(What to do)
Leaving the pictures aside, return all of the data below exactly.

*** Entries supplied ***

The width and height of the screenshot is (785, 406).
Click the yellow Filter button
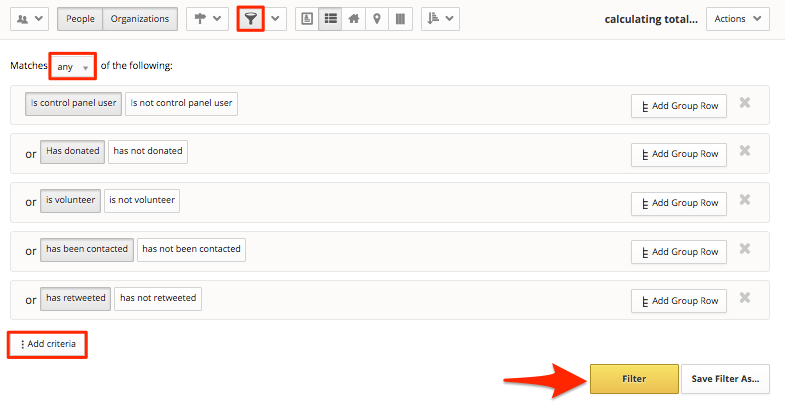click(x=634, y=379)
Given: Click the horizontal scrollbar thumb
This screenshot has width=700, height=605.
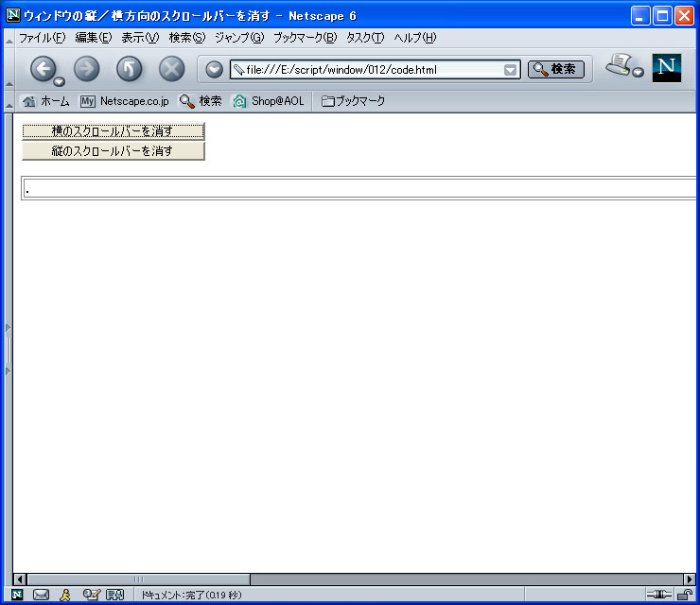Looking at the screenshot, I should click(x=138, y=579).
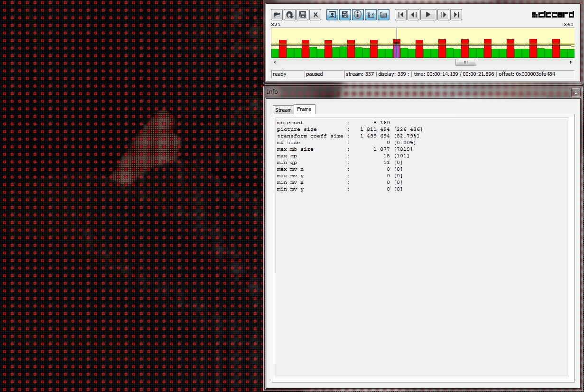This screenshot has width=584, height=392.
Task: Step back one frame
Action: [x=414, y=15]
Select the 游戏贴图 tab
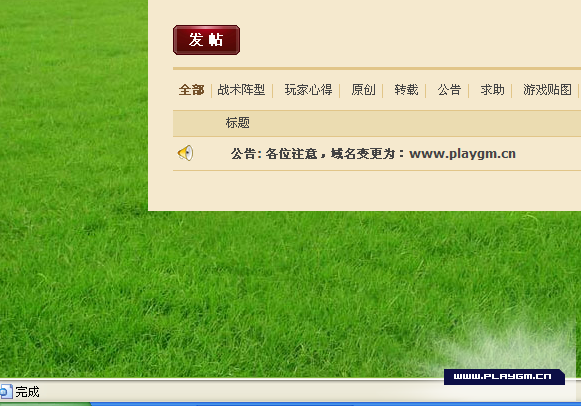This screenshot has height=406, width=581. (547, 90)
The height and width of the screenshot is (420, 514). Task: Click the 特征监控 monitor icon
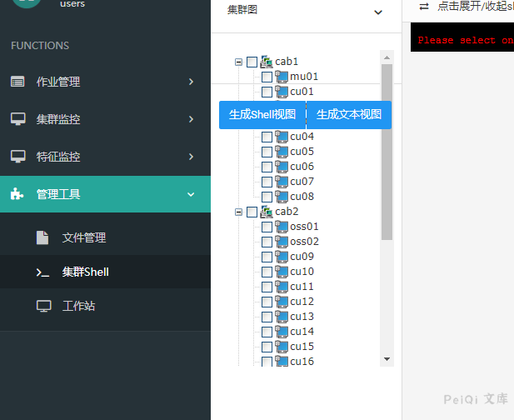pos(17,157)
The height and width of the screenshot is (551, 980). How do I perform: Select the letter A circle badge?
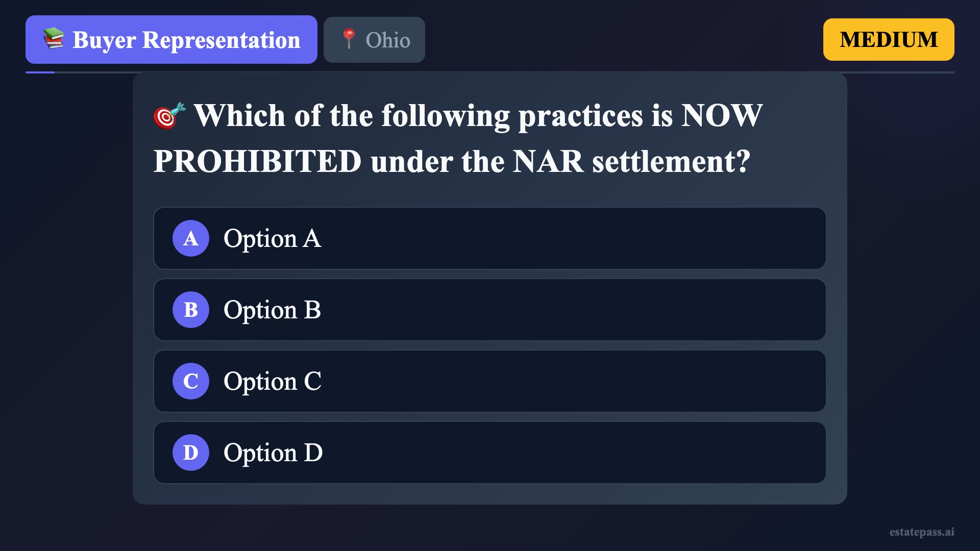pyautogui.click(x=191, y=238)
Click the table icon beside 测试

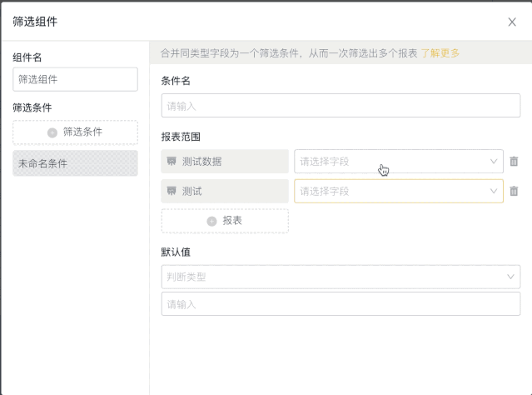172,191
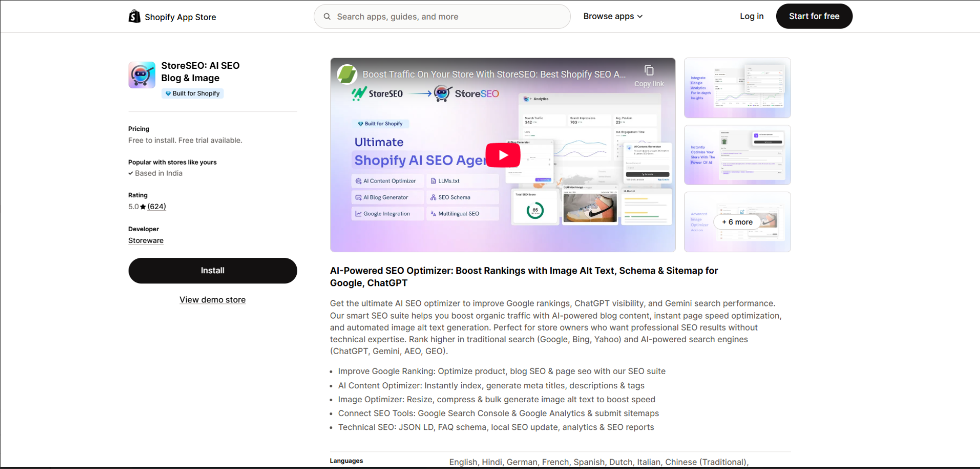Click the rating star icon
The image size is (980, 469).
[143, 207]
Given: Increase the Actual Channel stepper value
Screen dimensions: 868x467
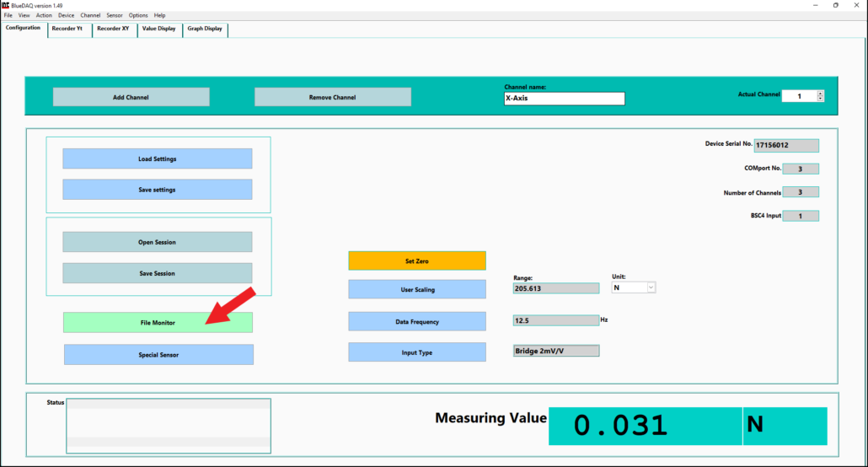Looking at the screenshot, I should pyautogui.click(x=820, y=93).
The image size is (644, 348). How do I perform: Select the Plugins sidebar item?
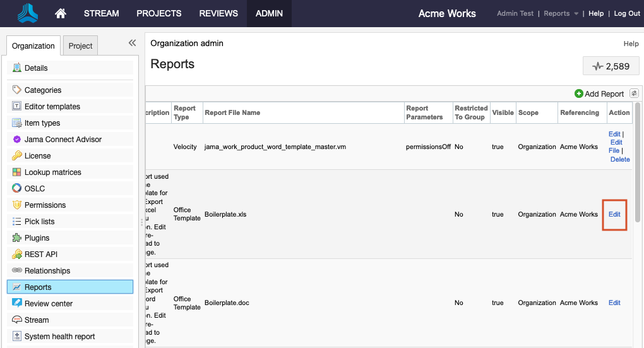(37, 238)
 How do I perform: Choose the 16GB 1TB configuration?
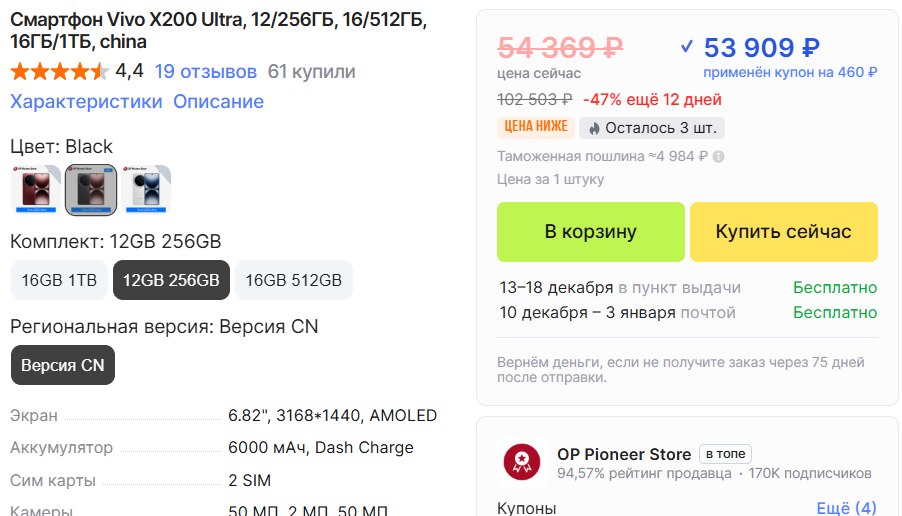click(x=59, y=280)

*** End of Entries supplied ***

(Finished task)
The width and height of the screenshot is (785, 406).
Click the yellow Filter button
click(x=634, y=379)
Given: Click the horizontal scrollbar thumb
This screenshot has width=700, height=605.
Looking at the screenshot, I should click(x=138, y=579).
This screenshot has width=584, height=392.
Task: Step back one frame
Action: [x=414, y=15]
Select the 游戏贴图 tab
This screenshot has height=406, width=581. (547, 90)
The height and width of the screenshot is (420, 514). Task: Click the 特征监控 monitor icon
pos(17,157)
The height and width of the screenshot is (551, 980). How do I perform: Select the letter A circle badge?
pyautogui.click(x=191, y=238)
Click the table icon beside 测试

172,191
Click the rating star icon
The image size is (980, 469).
[143, 207]
Given: Increase the Actual Channel stepper value
Screen dimensions: 868x467
Looking at the screenshot, I should pyautogui.click(x=820, y=93).
The image size is (644, 348). How do I perform: Select the Plugins sidebar item?
(37, 238)
 How do I perform: Choose the 16GB 1TB configuration?
click(x=59, y=280)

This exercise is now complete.